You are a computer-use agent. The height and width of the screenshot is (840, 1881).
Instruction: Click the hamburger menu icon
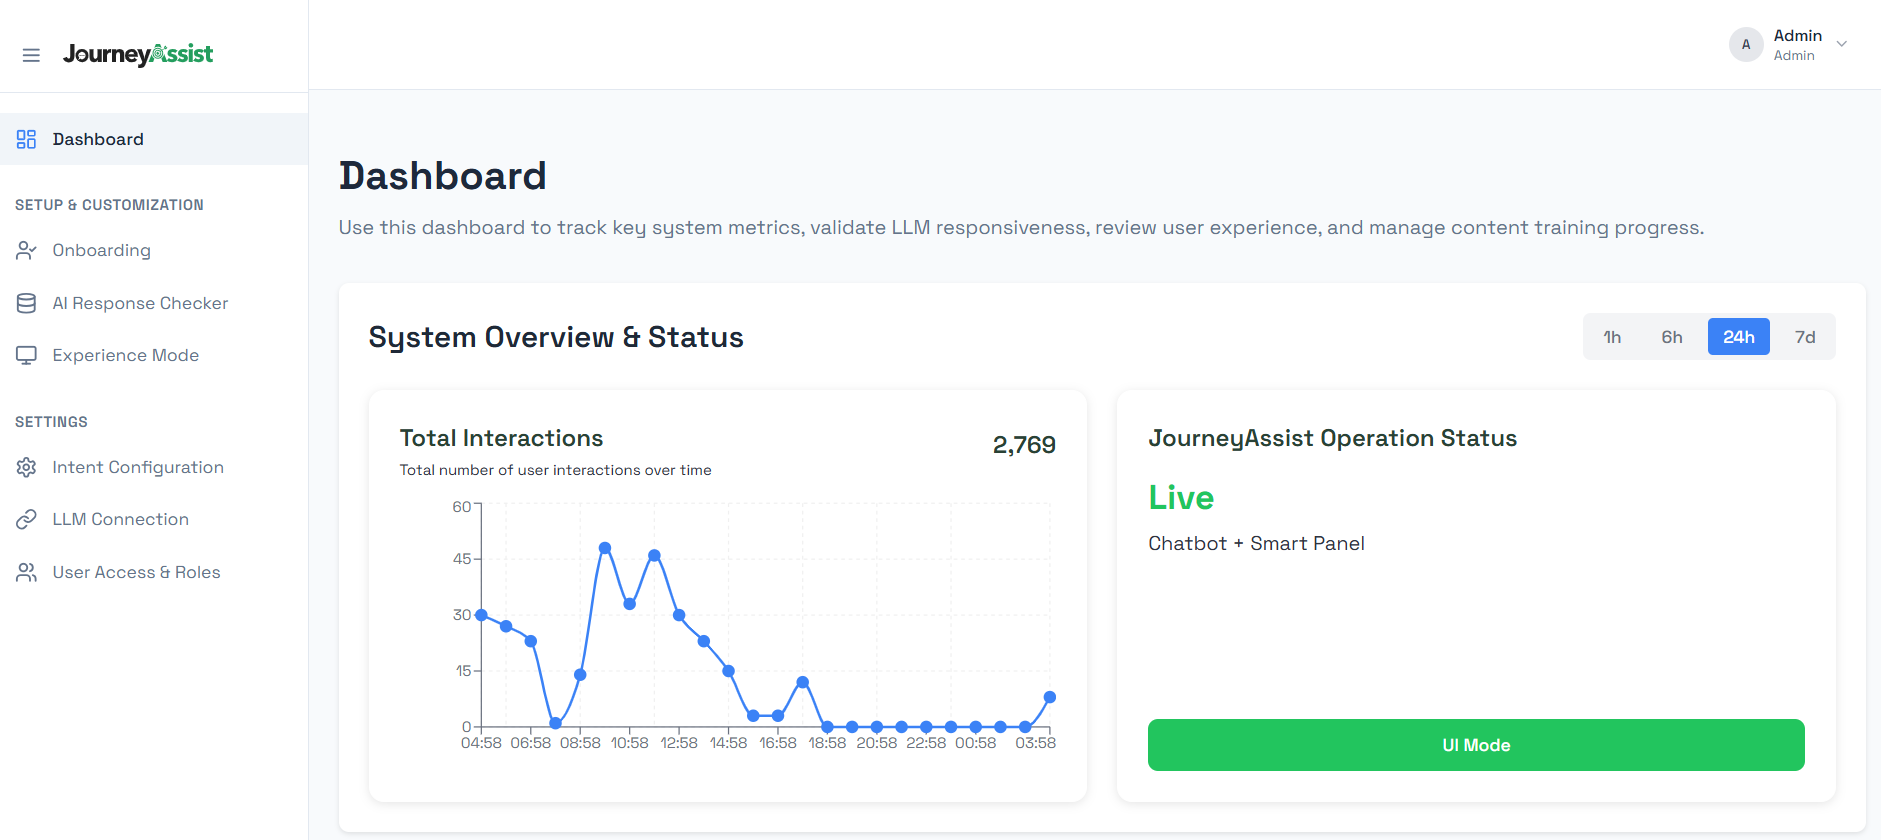click(x=31, y=55)
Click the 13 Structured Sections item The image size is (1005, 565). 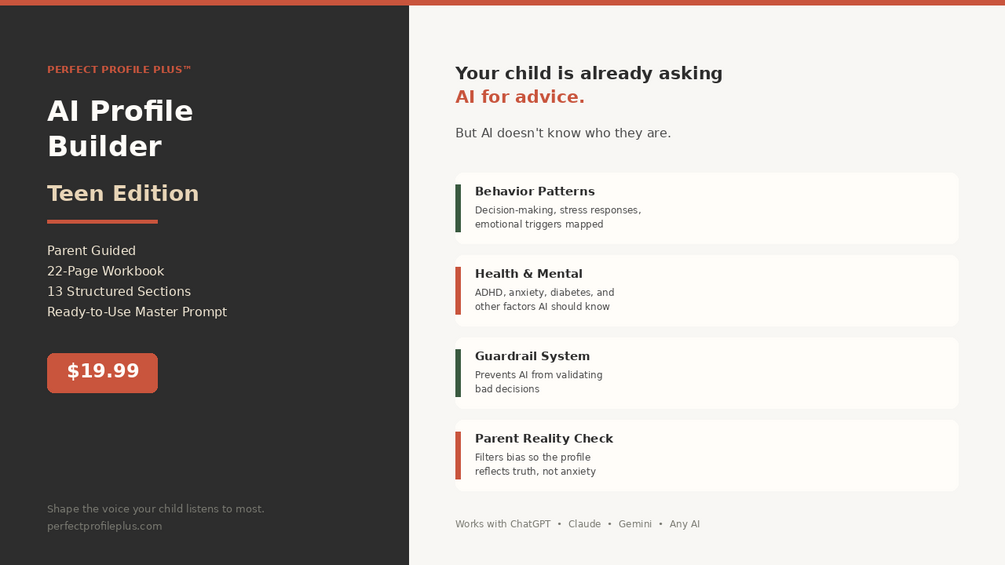[118, 292]
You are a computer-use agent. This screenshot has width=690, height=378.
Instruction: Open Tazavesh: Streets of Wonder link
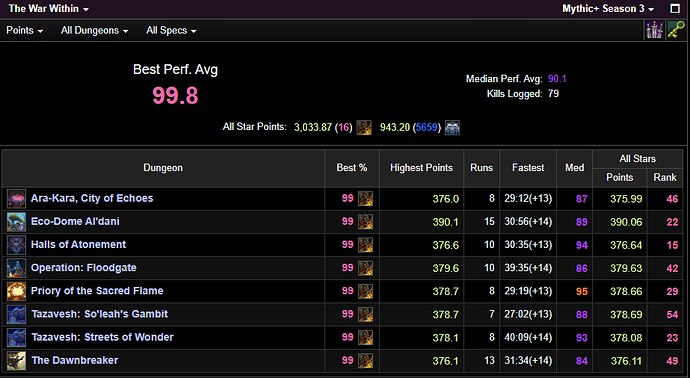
◆ ◆ ◆ ◆ ◆
**Task instructions**
Please filter the entries for the word "screenshot" and copy the lines that have it.

**Expected answer**
You are a computer-use agent. The height and width of the screenshot is (840, 1881).
You are a computer-use agent. This screenshot has width=690, height=378.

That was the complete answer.